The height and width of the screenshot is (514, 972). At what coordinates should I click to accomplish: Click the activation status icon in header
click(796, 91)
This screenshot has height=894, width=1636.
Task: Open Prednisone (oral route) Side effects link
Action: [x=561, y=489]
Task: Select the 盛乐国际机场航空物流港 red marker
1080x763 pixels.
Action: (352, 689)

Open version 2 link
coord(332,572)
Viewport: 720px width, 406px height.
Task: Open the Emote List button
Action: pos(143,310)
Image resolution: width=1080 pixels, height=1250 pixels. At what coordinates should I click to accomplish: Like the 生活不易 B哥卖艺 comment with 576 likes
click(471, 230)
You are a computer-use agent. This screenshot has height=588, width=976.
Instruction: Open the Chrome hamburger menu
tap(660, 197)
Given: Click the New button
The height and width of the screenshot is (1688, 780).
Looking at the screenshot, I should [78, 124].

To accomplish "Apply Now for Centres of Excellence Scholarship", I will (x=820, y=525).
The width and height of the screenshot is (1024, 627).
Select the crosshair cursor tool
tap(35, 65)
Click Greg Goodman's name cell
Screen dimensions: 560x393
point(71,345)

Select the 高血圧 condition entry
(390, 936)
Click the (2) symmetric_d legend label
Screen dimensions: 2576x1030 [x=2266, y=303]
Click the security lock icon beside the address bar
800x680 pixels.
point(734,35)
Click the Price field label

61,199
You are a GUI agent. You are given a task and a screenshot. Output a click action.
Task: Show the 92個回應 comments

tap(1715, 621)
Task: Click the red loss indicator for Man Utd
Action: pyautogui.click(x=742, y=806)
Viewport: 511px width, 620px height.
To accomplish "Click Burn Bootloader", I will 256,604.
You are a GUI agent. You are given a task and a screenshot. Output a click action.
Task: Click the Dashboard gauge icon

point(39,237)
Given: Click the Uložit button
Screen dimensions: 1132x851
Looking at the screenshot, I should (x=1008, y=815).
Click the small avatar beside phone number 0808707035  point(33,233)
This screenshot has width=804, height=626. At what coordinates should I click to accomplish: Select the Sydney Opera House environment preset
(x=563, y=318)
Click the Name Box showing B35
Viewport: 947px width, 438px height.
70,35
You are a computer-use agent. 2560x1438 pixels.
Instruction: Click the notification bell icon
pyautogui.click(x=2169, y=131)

************

### O que fazer
Edite os registros acima substituindo "icon" por "symbol" e mantendo todo o resto igual.

### Solução
The height and width of the screenshot is (514, 972). At what coordinates should I click to accomplish: Click the activation status symbol in header
click(796, 91)
This screenshot has height=894, width=1636.
Task: Open Prednisone (oral route) Side effects link
Action: [x=561, y=489]
Task: Select the 盛乐国际机场航空物流港 red marker
1080x763 pixels.
Action: (352, 689)

Open version 2 link
coord(332,572)
Viewport: 720px width, 406px height.
Task: Open the Emote List button
Action: pos(143,310)
Image resolution: width=1080 pixels, height=1250 pixels. At what coordinates should I click to accomplish: Like the 生活不易 B哥卖艺 comment with 576 likes
click(471, 230)
You are a computer-use agent. This screenshot has height=588, width=976.
Instruction: Open the Chrome hamburger menu
tap(660, 197)
Given: Click the New button
The height and width of the screenshot is (1688, 780).
Looking at the screenshot, I should [78, 124].

To accomplish "Apply Now for Centres of Excellence Scholarship", I will (x=820, y=525).
The width and height of the screenshot is (1024, 627).
Select the crosshair cursor tool
tap(35, 65)
Click Greg Goodman's name cell
Screen dimensions: 560x393
point(71,345)

Select the 高血圧 condition entry
(390, 936)
Click the (2) symmetric_d legend label
Screen dimensions: 2576x1030 [x=2266, y=303]
Click the security lock symbol beside the address bar
800x680 pixels.
point(734,35)
Click the Price field label

61,199
You are a GUI agent. You are given a task and a screenshot. Output a click action.
Task: Show the 92個回應 comments

tap(1715, 621)
Task: Click the red loss indicator for Man Utd
Action: pyautogui.click(x=742, y=806)
Viewport: 511px width, 620px height.
To accomplish "Click Burn Bootloader", I will 256,604.
You are a GUI agent. You are given a task and a screenshot. Output a click action.
Task: Click the Dashboard gauge symbol

point(39,237)
Given: Click the Uložit button
Screen dimensions: 1132x851
Looking at the screenshot, I should (x=1008, y=815).
Click the small avatar beside phone number 0808707035  point(33,233)
This screenshot has width=804, height=626. At what coordinates should I click to accomplish: Select the Sydney Opera House environment preset
(x=563, y=318)
Click the Name Box showing B35
Viewport: 947px width, 438px height.
70,35
You are a computer-use agent. 2560x1438 pixels.
Instruction: Click the notification bell symbol
pyautogui.click(x=2169, y=131)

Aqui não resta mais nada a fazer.